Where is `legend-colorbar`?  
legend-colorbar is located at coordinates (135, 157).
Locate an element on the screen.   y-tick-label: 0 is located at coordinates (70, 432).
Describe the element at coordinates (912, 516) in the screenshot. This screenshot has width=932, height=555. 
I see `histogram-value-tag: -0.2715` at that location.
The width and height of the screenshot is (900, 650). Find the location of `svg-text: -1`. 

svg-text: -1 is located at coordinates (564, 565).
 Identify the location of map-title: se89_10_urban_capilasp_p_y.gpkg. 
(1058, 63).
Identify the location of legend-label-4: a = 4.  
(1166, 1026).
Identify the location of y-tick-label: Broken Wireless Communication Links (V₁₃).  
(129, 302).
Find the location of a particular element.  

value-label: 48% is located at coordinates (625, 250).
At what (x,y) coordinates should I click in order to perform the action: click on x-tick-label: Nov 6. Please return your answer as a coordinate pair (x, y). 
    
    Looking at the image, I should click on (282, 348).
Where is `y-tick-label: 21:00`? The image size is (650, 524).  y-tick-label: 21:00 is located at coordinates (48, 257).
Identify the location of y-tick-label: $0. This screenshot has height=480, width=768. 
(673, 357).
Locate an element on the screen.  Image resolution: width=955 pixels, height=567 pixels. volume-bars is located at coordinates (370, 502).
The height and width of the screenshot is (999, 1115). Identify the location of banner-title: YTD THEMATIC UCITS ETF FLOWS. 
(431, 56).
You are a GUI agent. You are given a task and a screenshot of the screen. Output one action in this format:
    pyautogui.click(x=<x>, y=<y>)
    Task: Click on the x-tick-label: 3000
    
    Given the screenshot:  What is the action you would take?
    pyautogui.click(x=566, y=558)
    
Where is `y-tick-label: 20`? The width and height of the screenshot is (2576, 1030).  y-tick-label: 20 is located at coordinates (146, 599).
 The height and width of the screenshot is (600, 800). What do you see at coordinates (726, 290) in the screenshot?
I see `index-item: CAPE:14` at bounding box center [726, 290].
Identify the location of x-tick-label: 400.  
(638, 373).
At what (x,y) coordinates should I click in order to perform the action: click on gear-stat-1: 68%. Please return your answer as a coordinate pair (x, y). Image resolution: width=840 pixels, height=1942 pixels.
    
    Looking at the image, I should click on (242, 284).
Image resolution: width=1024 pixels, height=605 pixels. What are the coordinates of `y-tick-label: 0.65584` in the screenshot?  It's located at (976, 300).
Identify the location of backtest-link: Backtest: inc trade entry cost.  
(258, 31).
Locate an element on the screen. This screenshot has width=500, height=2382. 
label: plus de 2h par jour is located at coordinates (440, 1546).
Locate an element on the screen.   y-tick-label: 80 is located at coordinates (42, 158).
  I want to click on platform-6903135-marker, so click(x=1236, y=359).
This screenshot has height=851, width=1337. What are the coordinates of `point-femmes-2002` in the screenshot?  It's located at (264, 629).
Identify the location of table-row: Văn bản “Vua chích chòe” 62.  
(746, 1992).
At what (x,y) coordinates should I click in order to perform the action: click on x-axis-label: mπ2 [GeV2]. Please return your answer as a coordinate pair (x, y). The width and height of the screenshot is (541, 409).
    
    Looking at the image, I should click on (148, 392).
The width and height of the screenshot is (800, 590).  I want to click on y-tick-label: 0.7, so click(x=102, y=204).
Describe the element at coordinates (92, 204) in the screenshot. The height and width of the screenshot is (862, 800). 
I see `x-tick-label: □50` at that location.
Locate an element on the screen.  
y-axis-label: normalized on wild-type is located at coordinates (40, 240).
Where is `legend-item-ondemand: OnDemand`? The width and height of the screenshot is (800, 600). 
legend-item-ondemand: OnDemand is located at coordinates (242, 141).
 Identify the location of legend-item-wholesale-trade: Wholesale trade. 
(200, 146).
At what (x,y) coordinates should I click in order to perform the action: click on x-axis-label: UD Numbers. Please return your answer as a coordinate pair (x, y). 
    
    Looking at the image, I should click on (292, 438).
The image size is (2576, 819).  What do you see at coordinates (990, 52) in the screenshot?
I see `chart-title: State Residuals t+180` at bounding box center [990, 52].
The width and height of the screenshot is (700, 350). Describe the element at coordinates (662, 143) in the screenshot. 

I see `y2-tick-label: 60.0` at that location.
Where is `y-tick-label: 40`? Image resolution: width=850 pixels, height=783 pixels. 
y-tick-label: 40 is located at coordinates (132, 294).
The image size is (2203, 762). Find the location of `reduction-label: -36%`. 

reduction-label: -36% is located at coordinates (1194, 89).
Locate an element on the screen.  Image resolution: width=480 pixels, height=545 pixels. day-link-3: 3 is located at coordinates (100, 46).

> [WORK TASK] In all the records, replace "Identify the location of" with "Find the position of" wherever it appears, and leave everything else unchanged.

> [SOLUTION FOR THIS EXERCISE]
Where is `legend-colorbar`?  
legend-colorbar is located at coordinates (135, 157).
Locate an element on the screen.   y-tick-label: 0 is located at coordinates (70, 432).
Describe the element at coordinates (912, 516) in the screenshot. This screenshot has width=932, height=555. 
I see `histogram-value-tag: -0.2715` at that location.
The width and height of the screenshot is (900, 650). Find the location of `svg-text: -1`. 

svg-text: -1 is located at coordinates (564, 565).
 Find the position of map-title: se89_10_urban_capilasp_p_y.gpkg. 
(1058, 63).
Find the position of legend-label-4: a = 4.  
(1166, 1026).
Find the position of y-tick-label: Broken Wireless Communication Links (V₁₃).  
(129, 302).
Find the location of a particular element.  

value-label: 48% is located at coordinates (625, 250).
At what (x,y) coordinates should I click in order to perform the action: click on x-tick-label: Nov 6. Please return your answer as a coordinate pair (x, y). 
    
    Looking at the image, I should click on (282, 348).
Where is `y-tick-label: 21:00`? The image size is (650, 524).  y-tick-label: 21:00 is located at coordinates (48, 257).
Find the position of y-tick-label: $0. This screenshot has height=480, width=768. 
(673, 357).
Locate an element on the screen.  Image resolution: width=955 pixels, height=567 pixels. volume-bars is located at coordinates (370, 502).
The height and width of the screenshot is (999, 1115). Find the position of banner-title: YTD THEMATIC UCITS ETF FLOWS. 
(431, 56).
You are a GUI agent. You are given a task and a screenshot of the screen. Output one action in this format:
    pyautogui.click(x=<x>, y=<y>)
    Task: Click on the x-tick-label: 3000
    
    Given the screenshot:  What is the action you would take?
    pyautogui.click(x=566, y=558)
    
Where is `y-tick-label: 20`? The width and height of the screenshot is (2576, 1030).  y-tick-label: 20 is located at coordinates (146, 599).
 The height and width of the screenshot is (600, 800). What do you see at coordinates (726, 290) in the screenshot?
I see `index-item: CAPE:14` at bounding box center [726, 290].
Find the position of x-tick-label: 400.  
(638, 373).
At what (x,y) coordinates should I click in order to perform the action: click on gear-stat-1: 68%. Please return your answer as a coordinate pair (x, y). Image resolution: width=840 pixels, height=1942 pixels.
    
    Looking at the image, I should click on (242, 284).
Image resolution: width=1024 pixels, height=605 pixels. What are the coordinates of `y-tick-label: 0.65584` in the screenshot?  It's located at (976, 300).
Find the position of backtest-link: Backtest: inc trade entry cost.  
(258, 31).
Locate an element on the screen. This screenshot has width=500, height=2382. 
label: plus de 2h par jour is located at coordinates (440, 1546).
Locate an element on the screen.   y-tick-label: 80 is located at coordinates (42, 158).
  I want to click on platform-6903135-marker, so click(x=1236, y=359).
This screenshot has height=851, width=1337. What are the coordinates of `point-femmes-2002` in the screenshot?  It's located at (264, 629).
Find the position of table-row: Văn bản “Vua chích chòe” 62.  
(746, 1992).
At what (x,y) coordinates should I click in order to perform the action: click on x-axis-label: mπ2 [GeV2]. Please return your answer as a coordinate pair (x, y). The width and height of the screenshot is (541, 409).
    
    Looking at the image, I should click on (148, 392).
The width and height of the screenshot is (800, 590).  I want to click on y-tick-label: 0.7, so click(x=102, y=204).
Describe the element at coordinates (92, 204) in the screenshot. The height and width of the screenshot is (862, 800). 
I see `x-tick-label: □50` at that location.
Locate an element on the screen.  
y-axis-label: normalized on wild-type is located at coordinates (40, 240).
Where is `legend-item-ondemand: OnDemand`? The width and height of the screenshot is (800, 600). 
legend-item-ondemand: OnDemand is located at coordinates (242, 141).
 Find the position of legend-item-wholesale-trade: Wholesale trade. 
(200, 146).
At what (x,y) coordinates should I click in order to perform the action: click on x-axis-label: UD Numbers. Please return your answer as a coordinate pair (x, y). 
    
    Looking at the image, I should click on (292, 438).
The image size is (2576, 819).  What do you see at coordinates (990, 52) in the screenshot?
I see `chart-title: State Residuals t+180` at bounding box center [990, 52].
The width and height of the screenshot is (700, 350). Describe the element at coordinates (662, 143) in the screenshot. 

I see `y2-tick-label: 60.0` at that location.
Where is `y-tick-label: 40`? Image resolution: width=850 pixels, height=783 pixels. 
y-tick-label: 40 is located at coordinates (132, 294).
The image size is (2203, 762). Find the location of `reduction-label: -36%`. 

reduction-label: -36% is located at coordinates (1194, 89).
Locate an element on the screen.  Image resolution: width=480 pixels, height=545 pixels. day-link-3: 3 is located at coordinates (100, 46).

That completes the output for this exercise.